EXTRAIT DU DOCUMENT ::
────────
Voilà bientôt un an que notre pays a de nouveau été marqué par de brusques changements. D’aucuns diraient que ce nouveau régime est salutaire, d’autres que nous sommes encore dans une obscure et inique junte militaire. Mais ce sur quoi nous pouvons tous nous accorder, est que nous sommes dans l’espérance et la spéculation.

Le nouveau chef de l’Etat est plutôt avare de mots, et ses prises de paroles ne suffisent plus à alimenter l’espoir que nous avions ouvertement ou secrètement pour ces dits changements.

Il n’y a qu’à passer une journée dans n’importe quelle ville, à la rencontre de n’importe quel citoyen pour comprendre le message effacé ou direct qu’il y a sur toutes les lèvres.

Soit, le Chef de l’Etat est frugal dans sa communication, c’est un officier, un homme d’action, et il l’a prouvé. Seulement oui, j’entends bien que l’Histoire est aussi faite d’hommes d’actions, de militaires, qui se sont dressés contre un régime qu’ils pensaient arbitraire, vieillissant ou injuste.

Et c’est là tout le problème.

Un Coup d’Etat n’est pas une Révolution, parce qu’en soit le peuple a rarement droit au chapitre dans ces moments-là.

Alors si le peuple ne peut plus s’exprimer, il est attentif certes, mais attentiste aussi, impatient même, et s’il est impatient il en devient anxieux.

L’on se souvient du Coup d’Etat du 18 Brumaire, lorsque Bonaparte qui n’était pas encore Napoléon, n’a pas su s’exprimer devant le Conseil et n’a dû son Salut qu’à son frère, Lucien, l’orateur, le tribun.

Oui les grands hommes d’actions, ne sont pas toujours des communicants.
────────
DONNÉES ENREGISTRÉES ::
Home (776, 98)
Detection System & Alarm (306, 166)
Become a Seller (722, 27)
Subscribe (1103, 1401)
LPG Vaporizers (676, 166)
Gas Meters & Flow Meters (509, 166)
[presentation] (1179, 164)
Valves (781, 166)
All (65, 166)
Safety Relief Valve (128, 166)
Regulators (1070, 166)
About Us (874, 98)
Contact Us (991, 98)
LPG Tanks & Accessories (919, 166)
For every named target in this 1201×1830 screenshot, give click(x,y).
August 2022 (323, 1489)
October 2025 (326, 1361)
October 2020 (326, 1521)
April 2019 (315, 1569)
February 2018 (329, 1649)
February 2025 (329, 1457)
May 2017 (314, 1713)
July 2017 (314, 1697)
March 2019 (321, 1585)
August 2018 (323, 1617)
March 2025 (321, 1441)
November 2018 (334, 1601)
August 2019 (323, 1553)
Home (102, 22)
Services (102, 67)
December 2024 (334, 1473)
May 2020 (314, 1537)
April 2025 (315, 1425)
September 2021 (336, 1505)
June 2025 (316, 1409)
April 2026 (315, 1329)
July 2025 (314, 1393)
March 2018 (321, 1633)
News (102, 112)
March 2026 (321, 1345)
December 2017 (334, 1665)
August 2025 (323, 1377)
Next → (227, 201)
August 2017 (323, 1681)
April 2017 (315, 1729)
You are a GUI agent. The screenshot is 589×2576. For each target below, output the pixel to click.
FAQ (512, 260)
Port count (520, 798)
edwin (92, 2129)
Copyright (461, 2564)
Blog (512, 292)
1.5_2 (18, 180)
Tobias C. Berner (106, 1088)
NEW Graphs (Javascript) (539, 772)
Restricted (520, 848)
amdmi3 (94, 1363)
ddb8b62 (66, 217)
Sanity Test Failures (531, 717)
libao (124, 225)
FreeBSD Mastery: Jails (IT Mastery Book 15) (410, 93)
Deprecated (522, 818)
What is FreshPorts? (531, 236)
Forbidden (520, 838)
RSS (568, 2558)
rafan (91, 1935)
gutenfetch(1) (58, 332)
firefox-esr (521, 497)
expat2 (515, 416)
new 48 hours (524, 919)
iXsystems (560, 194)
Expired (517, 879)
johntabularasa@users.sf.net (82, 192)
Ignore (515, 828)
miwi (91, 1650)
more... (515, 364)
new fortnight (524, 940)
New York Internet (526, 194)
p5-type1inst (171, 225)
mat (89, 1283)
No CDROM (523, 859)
────────
CONSIGNES ::
• A. Dans l'extrait, relevez tous les adjectifs qui décrivent le peuple dans la phrase commençant par « Alors si le peuple ».
• B. Recopiez le passage de l'extrait qui s'ouvre sur les mots contenant « Le nouveau chef » et se termine par « toutes les lèvres. ».
Appuyez-vous uniquement sur l'extrait.

LES RÉPONSES ::
• A. attentif, attentiste, impatient, anxieux

• B.
Le nouveau chef de l’Etat est plutôt avare de mots, et ses prises de paroles ne suffisent plus à alimenter l’espoir que nous avions ouvertement ou secrètement pour ces dits changements.

Il n’y a qu’à passer une journée dans n’importe quelle ville, à la rencontre de n’importe quel citoyen pour comprendre le message effacé ou direct qu’il y a sur toutes les lèvres.